Жизненные противоречия с детских лет вошли в духовный мир писателя, формируя в нем будущий сатирический талант. Михаил Евграфович Салтыков-Щедрин родился 15 (27) января 1826 года в селе Спас-Угол Калязинского уезда Тверской губернии. Отец писателя принадлежал к старинному дворянскому роду Салтыковых, к началу XIX века разорившемуся и оскудевшему. Стремясь поправить пошатнувшееся материальное положение, Евграф Васильевич женился на дочери богатого московского купца Ольге Михайловне Забелиной, властолюбивой и энергичной, бережливой и расчетливой до скопидомства. Она стала фактически главою семьи, полновластной хозяйкой имения, правдами и неправдами приумножавшей его доходность и состоятельность.
Михаил Евграфович не любил вспоминать о своем детстве, а когда это случалось, воспоминания окрашивались неизменной горечью. Под крышей родительского дома ему не суждено было испытать ни поэзии детства, ни семейного тепла и участия. Семейная драма сливалась с драмой общественной. Детство и молодые годы Салтыкова совпали с разгулом агонизирующего, доживающего свой век крепостничества. «Оно проникало не только в отношения между поместным дворянством и подневольною массою – к ним, в тесном смысле, и прилагался этот термин, – но и во все вообще формы общежития, одинаково втягивая все сословия (привилегированные и непривилегированные) в омут унизительного бесправия, всевозможных изворотов лукавства и страха перед перспективою быть ежечасно раздавленным».

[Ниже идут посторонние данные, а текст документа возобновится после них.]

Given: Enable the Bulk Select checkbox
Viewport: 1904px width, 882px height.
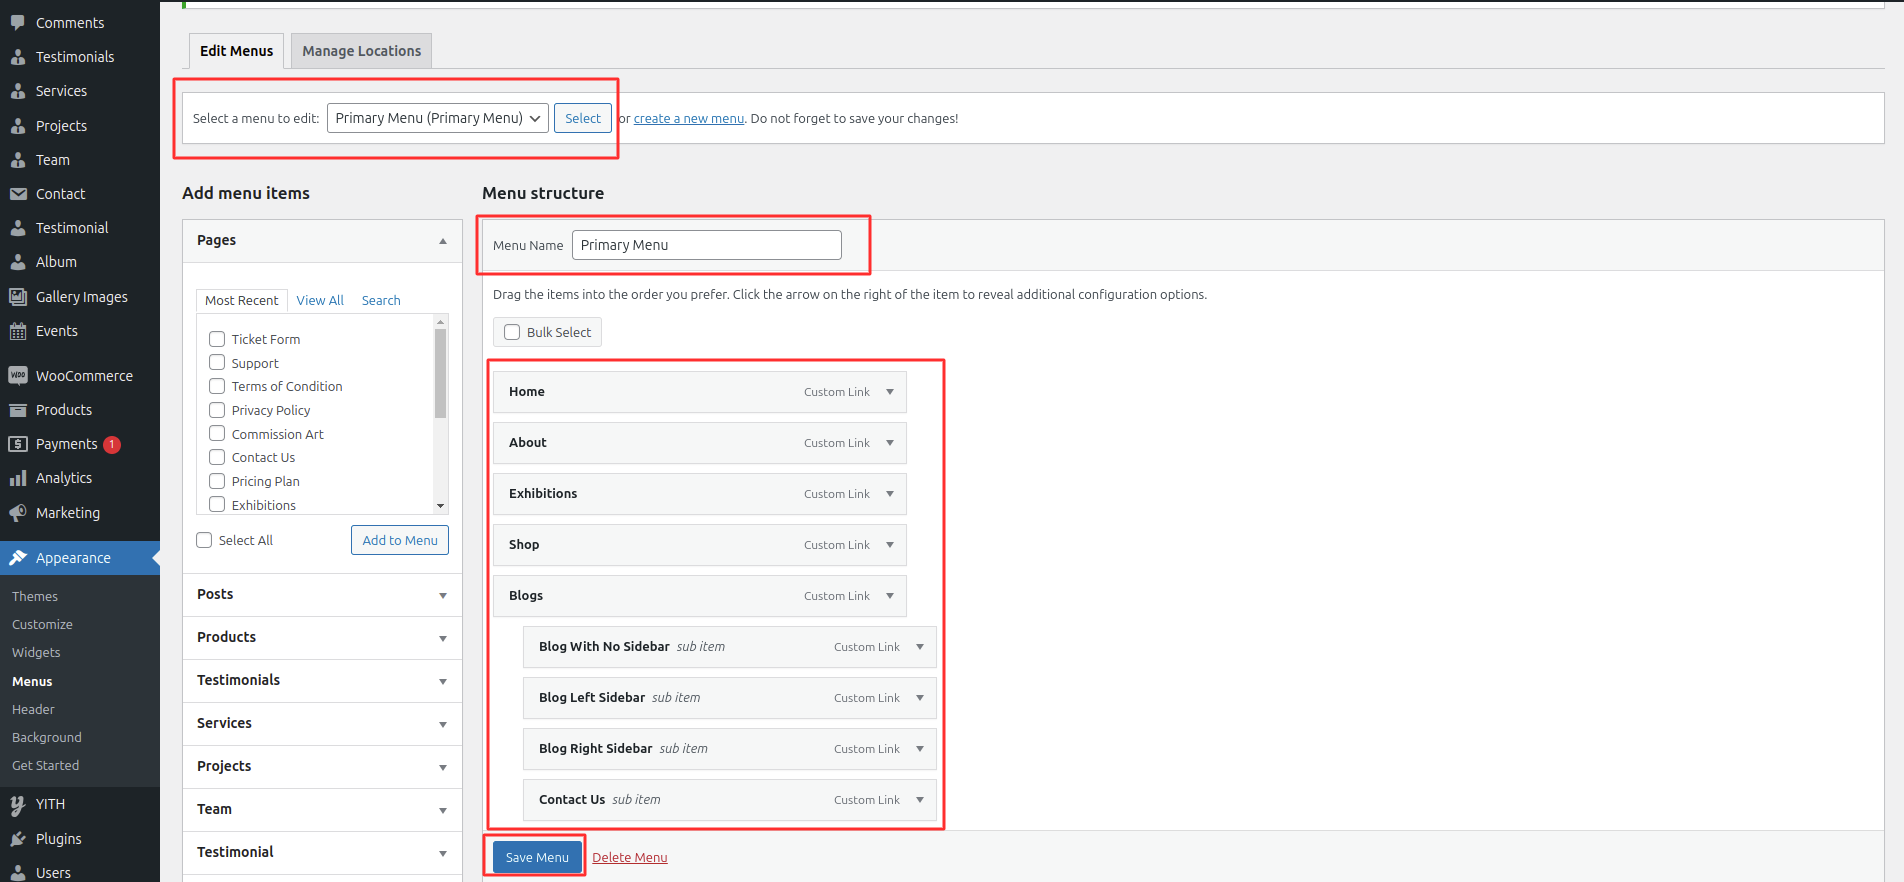Looking at the screenshot, I should pyautogui.click(x=512, y=332).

«Столпом и утверждением истины», удержавшим мальчика Салтыкова на краю этого «омута», явилось Евангелие, животворный луч которого произвел в его душе полный жизненный переворот. «Главное, что я почерпнул из Евангелия, – вспоминал Салтыков-Щедрин в автобиографической книге «Пошехонская старина», – заключалось в том, что оно посеяло в моем сердце зачатки общечеловеческой совести и вызвало из недр моего существа нечто устойчивое, свое, благодаря которому господствующий жизненный уклад уже не так легко порабощал меня. При содействии этих новых элементов я приобрел более или менее твердое основание для оценки как собственных действий, так и явлений и поступков, совершавшихся в окружавшей меня среде. Словом сказать, я уже вышел из состояния прозябания и начал сознавать себя человеком. Мало того: право на это сознание я переносил на других. Доселе я ничего не знал ни об алчущих, ни о жаждущих и обремененных, а видел только людские особи, сложившиеся под влиянием несокрушимого порядка вещей; теперь эти униженные и оскорбленные встали передо мной, осиянные светом, и громко вопияли против прирожденной несправедливости, которая ничего не дала им, кроме оков, и настойчиво требовали восстановления попранного права на участие в жизни. То свое, которое внезапно заговорило во мне, напоминало мне, что и другие обладают таким же, равносильным своим. И возбужденная мысль невольно переносилась к конкретной действительности, в девичью, в застольную, где задыхались десятки поруганных и замученных человеческих существ.
Я не хочу сказать этим, что сердце мое сделалось очагом любви к человечеству, но несомненно, что с этих пор обращение мое с домашней прислугой глубоко изменилось и что подлая крепостная номенклатура, которая дотоле оскверняла мой язык, исчезла навсегда. Я даже могу с уверенностью утверждать, что момент этот имел несомненное влияние на весь позднейший склад моего миросозерцания.
В этом признании человеческого образа там, где, по силе общеустановившегося убеждения, существовал только поруганный образ раба, состоял главный и существенный результат, вынесенный мной из тех попыток самообучения, которым я предавался в течение года… Таким животворным лучом было для меня Евангелие».